Le Baal Techouva, grâce à ses regrets, ses remords et son désir ardent, voit ses péchés se transformer en Mitsvot. Puisque ses péchés lui ont permis d’accomplir les Mitsvot qu’il n’avait pas voulu (ou pu) faire, ce sont eux qui sont à l’origine de ses Mitsvot et ils sont donc considérés eux-mêmes comme des Mitsvot, après qu’ils ont été transformés.

C’est pourquoi il est supérieur au Tsaddik qui, certes, possède toutes les Mitsvot qu’il peut accomplir, mais n’a pas eu l’opportunité de ces Mitsvot supplémentaires, nées de la transformation des péchés.

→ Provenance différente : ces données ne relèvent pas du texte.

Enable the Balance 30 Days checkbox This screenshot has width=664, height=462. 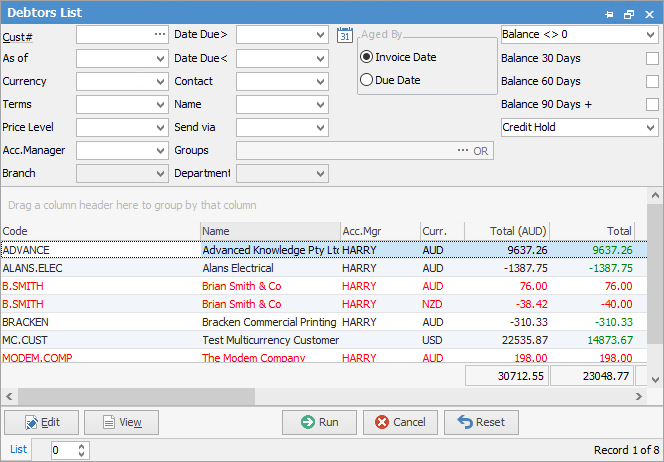pos(652,58)
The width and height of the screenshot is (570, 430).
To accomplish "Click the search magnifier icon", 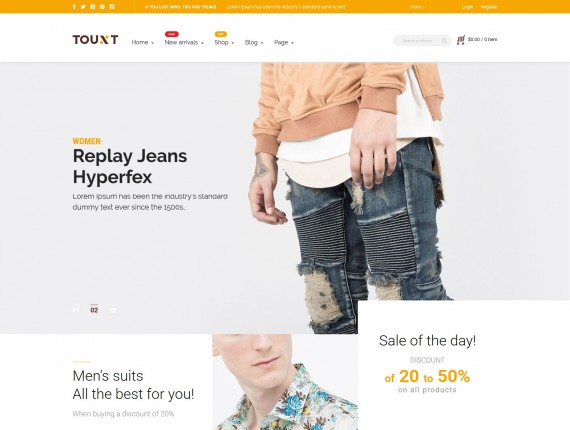I will point(444,41).

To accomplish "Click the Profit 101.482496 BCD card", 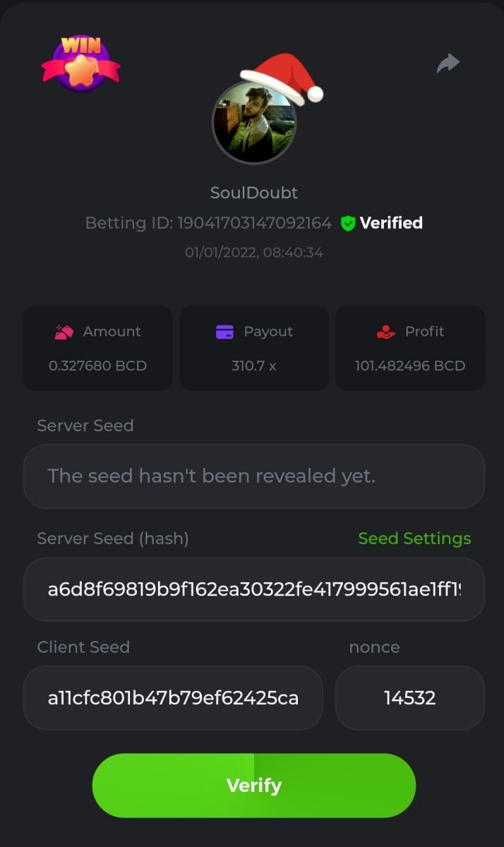I will click(410, 348).
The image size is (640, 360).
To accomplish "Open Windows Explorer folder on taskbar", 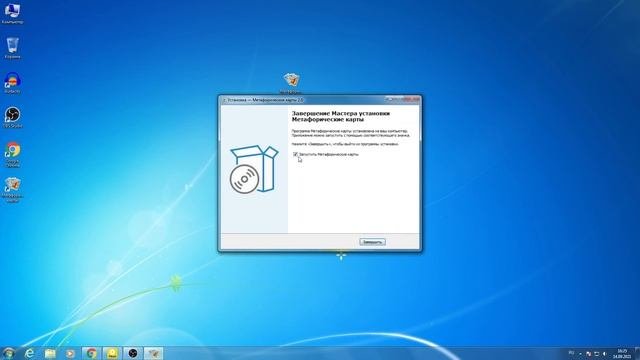I will 50,353.
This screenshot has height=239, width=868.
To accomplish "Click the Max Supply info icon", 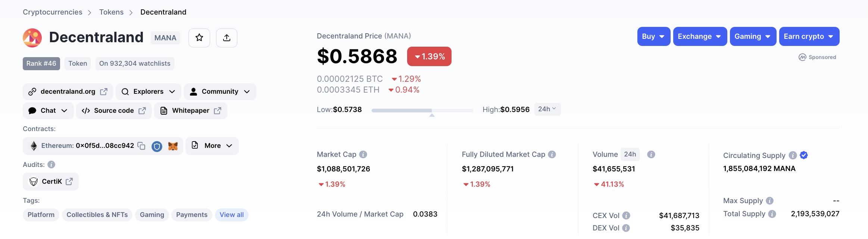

Telle est l’idée que l’on retrouve dans les encens de Yom Kippour. L’on utilisait un ingrédient à l’odeur désagréable et un ingrédient issu d’un animal non cachère.

Il est bien évident que lorsque l’on considère le domaine de l’action, il est invraisemblable de se livrer à un péché dans l’idée de se repentir plus tard et de parvenir à un niveau supérieur.

Mais la Torah fait allusion au fait que, s’il se trouve qu’une personne ait erré et par la suite se soit reprise, ce mal est transformé en bien.

C’est la raison pour laquelle dans les encens eux-mêmes se trouvaient les deux ingrédients dont on a parlé et tout particulièrement une substance non cacher. Cette substance non cachère était nécessaire pour compléter les encens et permettre ainsi qu’on puisse les offrir dans le Saint des Saints et apporter le pardon et le rachat au Peuple juif tout entier.

Le Coin de la Halacha

 Que fait-on à Yom Kippour (cette année samedi 30 septembre 2017) ?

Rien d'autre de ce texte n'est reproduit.